In August 2009, Truitt filed three identical 1041 forms for 2006, 2007 and 2008, each claiming entitlement to a refund for the trust in her name because of an excess of withholding of $304,204.30 in taxes. In reality, there was no trust, no taxes withheld.
The IRS responded that each of the filings was frivolous. Truitt then filed four more identical 1041s, while the IRS responded with more frivolous filing notices. In the flurry of filings, the IRS inexplicably issued a refund check for $304,204.30. It found the error quickly and within five weeks notified Truitt that she was required to return the refund.
Truitt, however, spent the refund. When IRS agents visited her home in Chicago (bought with part of the refund money), she refused to acknowledge herself by name. When they showed her a copy of the refund check, she denied having seen it.
To support her defense, Truitt retained Dr. Fogel, who claimed in his report to be an expert in “charismatic groups” which he distinguished from other types of groups which he referred to as cultic that use physical coercion.
At trial in the US District Court, the government moved in limine to exclude Dr. Fogel's testimony. The trial judge granted the motion, concluding that even if Dr. Fogel's testimony was narrowly construed, limiting his opinion to only saying that Truitt was the type of person susceptible to indoctrination, Dr. Fogel failed to identify the scientific basis for his conclusions. The judge did, however, allow the defense to amend its submission.
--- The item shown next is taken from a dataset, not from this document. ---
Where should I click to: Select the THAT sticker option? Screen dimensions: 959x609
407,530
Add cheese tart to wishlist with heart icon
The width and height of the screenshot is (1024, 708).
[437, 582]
In an addendum, Dr. Fogel proposed giving the opinions that the Moorish Temple was a charismatic group under his definition and that “charismatic groups can cause a person to ignore his moral compass and do things he otherwise wouldn't.”
The trial judge rejected the newly proposed opinions because he found that Dr. Fogel lacked the expertise to opine about charismatic groups as he had only worked on a single case involving religious themes, and his methods were unreliable as Dr. Fogel “deviated dramatically from the methods of other experts in the field”, including the expert whose work he used to inform himself on charismatic groups, Dr. Marc Galanter.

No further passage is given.